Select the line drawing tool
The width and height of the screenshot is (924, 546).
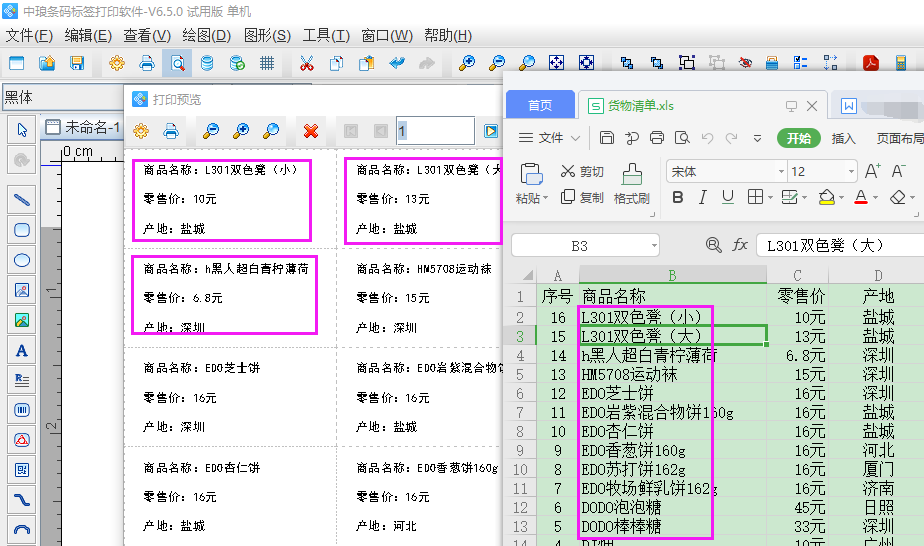tap(21, 200)
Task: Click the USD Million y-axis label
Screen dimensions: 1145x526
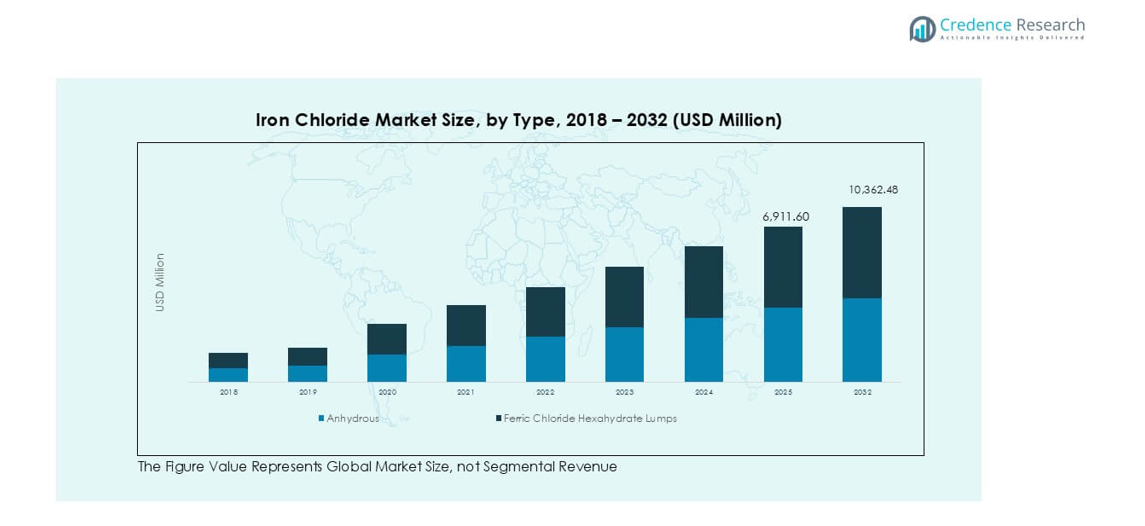Action: [160, 282]
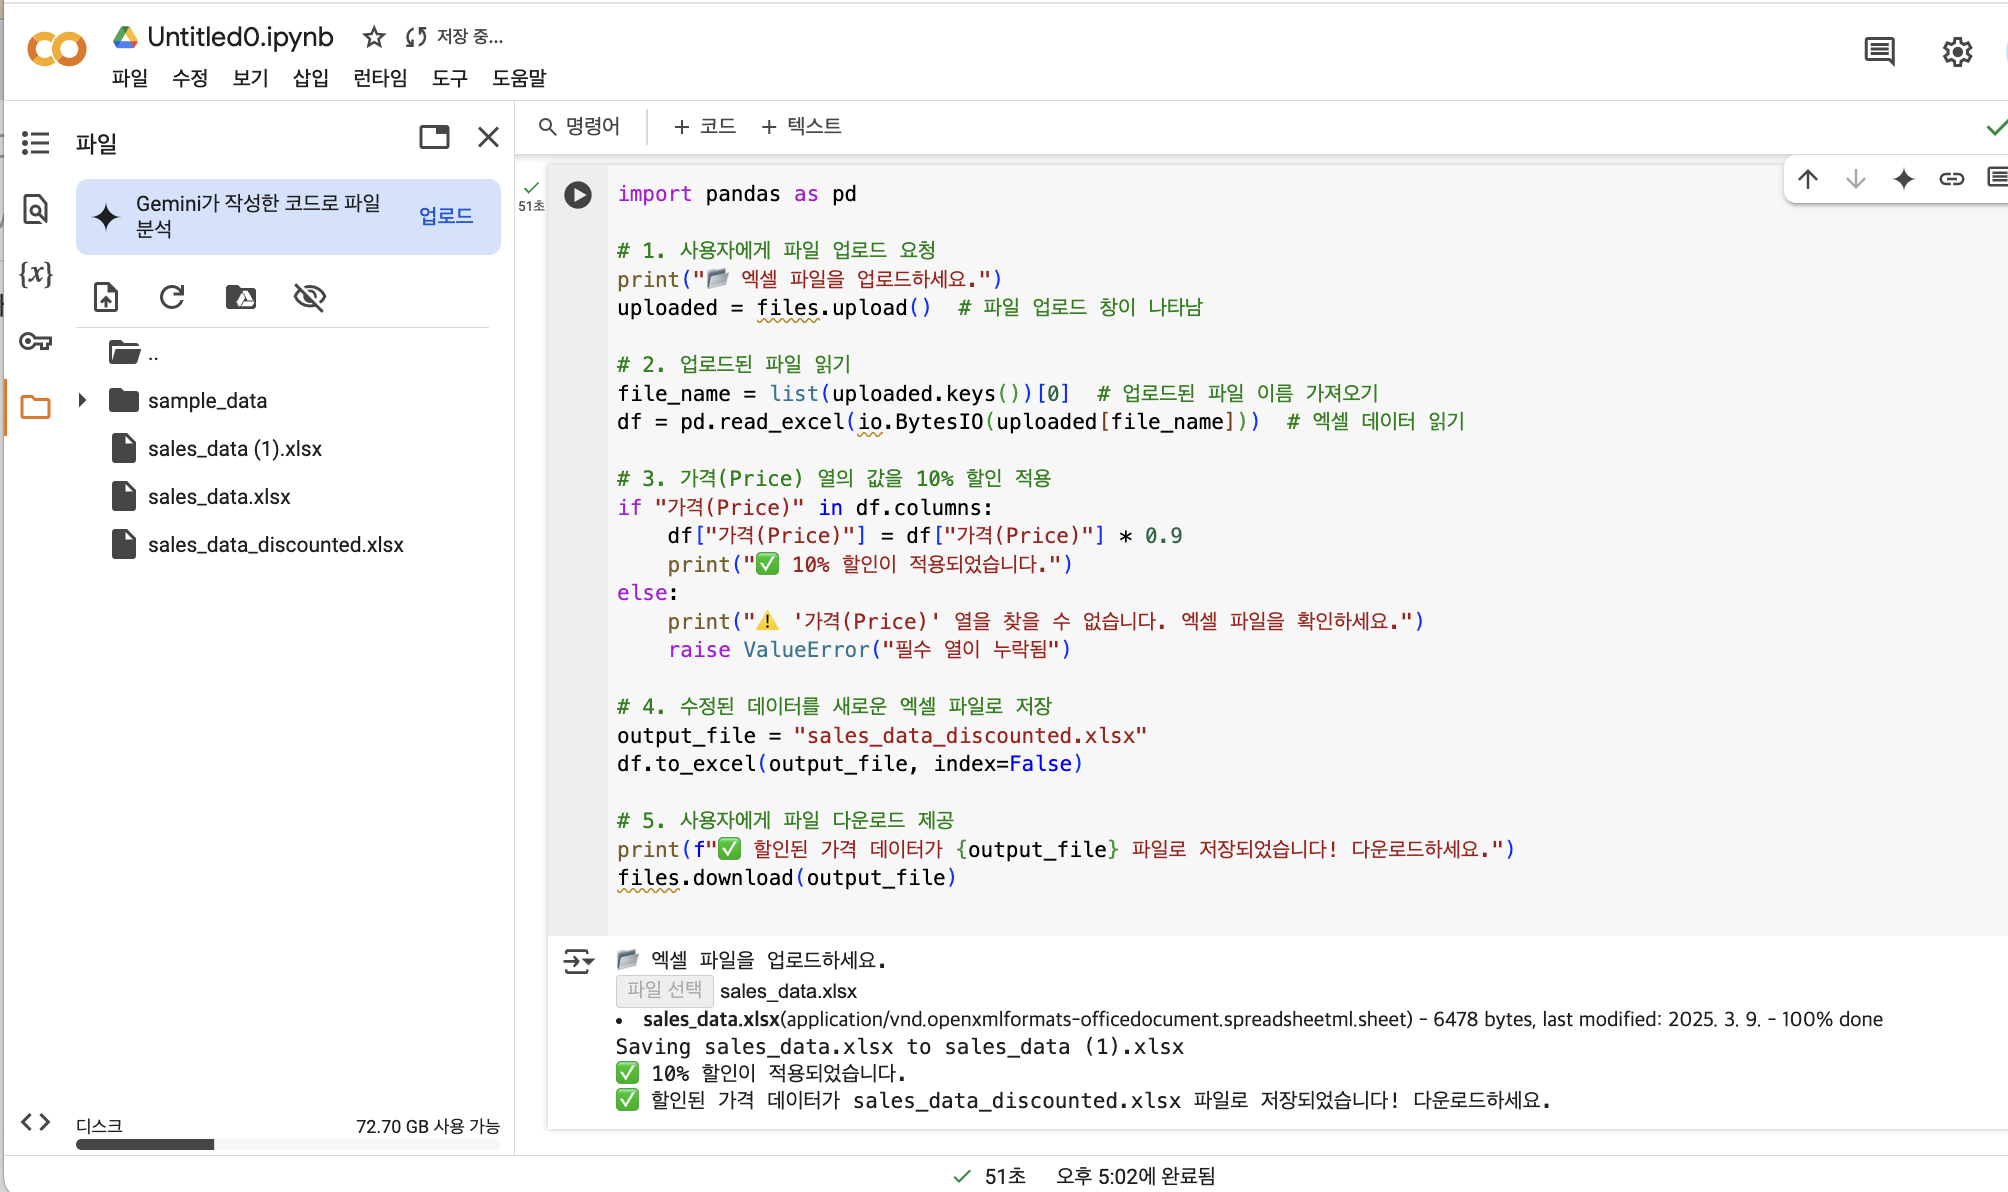Select sales_data_discounted.xlsx file
Image resolution: width=2008 pixels, height=1192 pixels.
[275, 545]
● ● ● ●
◆ REQUEST
Please set out every line of the records above as a numbered list, skipping any blank lines and leaving the pictures out.

◆ TASK RESULT
1. Select the line drawing tool
2. The width and height of the screenshot is (924, 546).
3. tap(21, 200)
4. Task: Click the USD Million y-axis label
5. Screen dimensions: 1145x526
6. Action: [160, 282]
7. Select sales_data_discounted.xlsx file
8. Image resolution: width=2008 pixels, height=1192 pixels.
9. [275, 545]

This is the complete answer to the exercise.